▶ **Stored items from a collection**
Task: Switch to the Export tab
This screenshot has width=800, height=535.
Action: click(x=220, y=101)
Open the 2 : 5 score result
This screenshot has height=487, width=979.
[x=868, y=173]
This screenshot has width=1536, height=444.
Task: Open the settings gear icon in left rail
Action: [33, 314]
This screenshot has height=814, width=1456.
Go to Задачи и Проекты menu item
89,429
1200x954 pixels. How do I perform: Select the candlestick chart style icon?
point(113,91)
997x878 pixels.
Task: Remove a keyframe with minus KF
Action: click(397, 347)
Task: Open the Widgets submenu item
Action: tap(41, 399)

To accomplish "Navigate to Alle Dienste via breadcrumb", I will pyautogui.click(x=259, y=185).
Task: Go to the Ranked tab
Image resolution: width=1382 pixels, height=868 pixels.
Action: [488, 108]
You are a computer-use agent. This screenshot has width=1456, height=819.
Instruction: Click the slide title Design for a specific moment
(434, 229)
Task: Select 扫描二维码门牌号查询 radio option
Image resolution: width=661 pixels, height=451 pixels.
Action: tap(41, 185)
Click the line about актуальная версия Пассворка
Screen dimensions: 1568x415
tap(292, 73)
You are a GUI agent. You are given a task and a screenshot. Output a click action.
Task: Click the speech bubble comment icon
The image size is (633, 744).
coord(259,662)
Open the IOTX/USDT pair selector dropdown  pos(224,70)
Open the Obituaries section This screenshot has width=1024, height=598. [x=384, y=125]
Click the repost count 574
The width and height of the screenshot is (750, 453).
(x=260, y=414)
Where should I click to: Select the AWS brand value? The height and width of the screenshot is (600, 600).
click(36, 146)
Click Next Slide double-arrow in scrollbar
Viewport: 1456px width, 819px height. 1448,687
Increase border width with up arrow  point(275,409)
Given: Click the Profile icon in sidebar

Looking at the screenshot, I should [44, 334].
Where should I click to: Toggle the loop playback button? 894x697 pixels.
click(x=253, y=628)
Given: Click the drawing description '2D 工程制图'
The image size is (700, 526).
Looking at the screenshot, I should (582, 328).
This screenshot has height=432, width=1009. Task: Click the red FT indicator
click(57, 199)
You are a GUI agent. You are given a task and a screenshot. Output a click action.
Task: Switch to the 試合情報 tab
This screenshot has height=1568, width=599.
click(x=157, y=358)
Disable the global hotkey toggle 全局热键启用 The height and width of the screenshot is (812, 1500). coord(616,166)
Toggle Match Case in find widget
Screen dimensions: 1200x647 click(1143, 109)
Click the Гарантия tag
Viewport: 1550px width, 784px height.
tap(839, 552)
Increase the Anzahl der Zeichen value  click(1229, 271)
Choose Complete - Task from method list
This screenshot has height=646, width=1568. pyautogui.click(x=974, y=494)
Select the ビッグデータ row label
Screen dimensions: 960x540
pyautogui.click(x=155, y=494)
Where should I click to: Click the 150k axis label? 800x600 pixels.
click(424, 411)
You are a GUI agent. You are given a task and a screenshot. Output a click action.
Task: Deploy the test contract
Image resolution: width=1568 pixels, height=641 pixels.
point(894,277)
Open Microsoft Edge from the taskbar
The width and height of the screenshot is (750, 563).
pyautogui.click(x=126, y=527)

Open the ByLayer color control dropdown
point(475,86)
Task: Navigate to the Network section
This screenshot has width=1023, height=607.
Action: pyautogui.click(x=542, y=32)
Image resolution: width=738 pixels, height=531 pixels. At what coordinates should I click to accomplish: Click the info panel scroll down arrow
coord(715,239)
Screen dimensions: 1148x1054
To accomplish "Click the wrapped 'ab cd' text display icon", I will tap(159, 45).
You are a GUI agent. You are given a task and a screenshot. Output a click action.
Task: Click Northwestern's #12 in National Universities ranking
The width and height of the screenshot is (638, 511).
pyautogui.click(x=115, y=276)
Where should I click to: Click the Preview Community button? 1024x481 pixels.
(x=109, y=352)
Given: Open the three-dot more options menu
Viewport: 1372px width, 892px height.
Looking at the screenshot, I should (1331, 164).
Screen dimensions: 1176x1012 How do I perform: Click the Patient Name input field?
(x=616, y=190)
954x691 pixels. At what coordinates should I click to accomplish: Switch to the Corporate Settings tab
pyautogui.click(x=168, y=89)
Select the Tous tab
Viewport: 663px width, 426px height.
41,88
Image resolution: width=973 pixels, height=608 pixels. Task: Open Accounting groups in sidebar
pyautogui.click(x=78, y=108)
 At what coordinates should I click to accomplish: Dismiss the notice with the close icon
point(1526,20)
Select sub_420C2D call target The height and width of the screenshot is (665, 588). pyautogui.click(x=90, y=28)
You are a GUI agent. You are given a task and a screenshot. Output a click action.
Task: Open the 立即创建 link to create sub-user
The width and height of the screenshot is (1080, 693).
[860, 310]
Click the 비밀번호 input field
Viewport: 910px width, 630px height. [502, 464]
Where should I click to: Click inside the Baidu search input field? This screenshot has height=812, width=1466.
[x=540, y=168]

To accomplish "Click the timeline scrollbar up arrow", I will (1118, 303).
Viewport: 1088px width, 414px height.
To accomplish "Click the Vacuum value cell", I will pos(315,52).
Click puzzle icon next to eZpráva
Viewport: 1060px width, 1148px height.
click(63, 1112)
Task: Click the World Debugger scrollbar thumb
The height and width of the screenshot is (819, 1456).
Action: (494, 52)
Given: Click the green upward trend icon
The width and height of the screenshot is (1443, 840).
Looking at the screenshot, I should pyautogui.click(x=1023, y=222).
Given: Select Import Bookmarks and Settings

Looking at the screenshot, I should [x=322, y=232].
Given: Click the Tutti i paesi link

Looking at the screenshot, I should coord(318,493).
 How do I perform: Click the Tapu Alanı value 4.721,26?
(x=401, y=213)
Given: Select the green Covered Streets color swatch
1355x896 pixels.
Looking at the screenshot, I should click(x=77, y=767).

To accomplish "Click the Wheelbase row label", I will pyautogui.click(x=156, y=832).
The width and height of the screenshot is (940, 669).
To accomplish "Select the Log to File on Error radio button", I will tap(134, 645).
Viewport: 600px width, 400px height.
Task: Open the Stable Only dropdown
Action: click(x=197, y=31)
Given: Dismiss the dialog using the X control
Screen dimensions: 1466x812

▶ **REQUIREMENT**
Arrange the lines of the material from the line with "Increase the Anzahl" up to and including the line with "Select sub_420C2D call" as a numbered list. Leave out any blank lines.

▶ **WORKED ANSWER**
1. Increase the Anzahl der Zeichen value  click(1229, 271)
2. Choose Complete - Task from method list
3. This screenshot has height=646, width=1568. pyautogui.click(x=974, y=494)
4. Select the ビッグデータ row label
5. Screen dimensions: 960x540
6. pyautogui.click(x=155, y=494)
7. Where should I click to: Click the 150k axis label? 800x600 pixels.
8. click(424, 411)
9. You are a GUI agent. You are given a task and a screenshot. Output a click action.
10. Task: Deploy the test contract
11. Image resolution: width=1568 pixels, height=641 pixels.
12. point(894,277)
13. Open Microsoft Edge from the taskbar
14. The width and height of the screenshot is (750, 563).
15. pyautogui.click(x=126, y=527)
16. Open the ByLayer color control dropdown
17. point(475,86)
18. Task: Navigate to the Network section
19. This screenshot has width=1023, height=607.
20. Action: pyautogui.click(x=542, y=32)
21. Image resolution: width=738 pixels, height=531 pixels. At what coordinates should I click to accomplish: Click the info panel scroll down arrow
22. coord(715,239)
23. Screen dimensions: 1148x1054
24. To accomplish "Click the wrapped 'ab cd' text display icon", I will tap(159, 45).
25. You are a GUI agent. You are given a task and a screenshot. Output a click action.
26. Task: Click Northwestern's #12 in National Universities ranking
27. The width and height of the screenshot is (638, 511).
28. pyautogui.click(x=115, y=276)
29. Where should I click to: Click the Preview Community button? 1024x481 pixels.
30. (x=109, y=352)
31. Given: Open the three-dot more options menu
32. Viewport: 1372px width, 892px height.
33. Looking at the screenshot, I should (1331, 164).
34. Screen dimensions: 1176x1012 How do I perform: Click the Patient Name input field?
35. (x=616, y=190)
36. 954x691 pixels. At what coordinates should I click to accomplish: Switch to the Corporate Settings tab
37. pyautogui.click(x=168, y=89)
38. Select the Tous tab
39. Viewport: 663px width, 426px height.
40. 41,88
41. Image resolution: width=973 pixels, height=608 pixels. Task: Open Accounting groups in sidebar
42. pyautogui.click(x=78, y=108)
43.  At what coordinates should I click to accomplish: Dismiss the notice with the close icon
44. point(1526,20)
45. Select sub_420C2D call target The height and width of the screenshot is (665, 588). pyautogui.click(x=90, y=28)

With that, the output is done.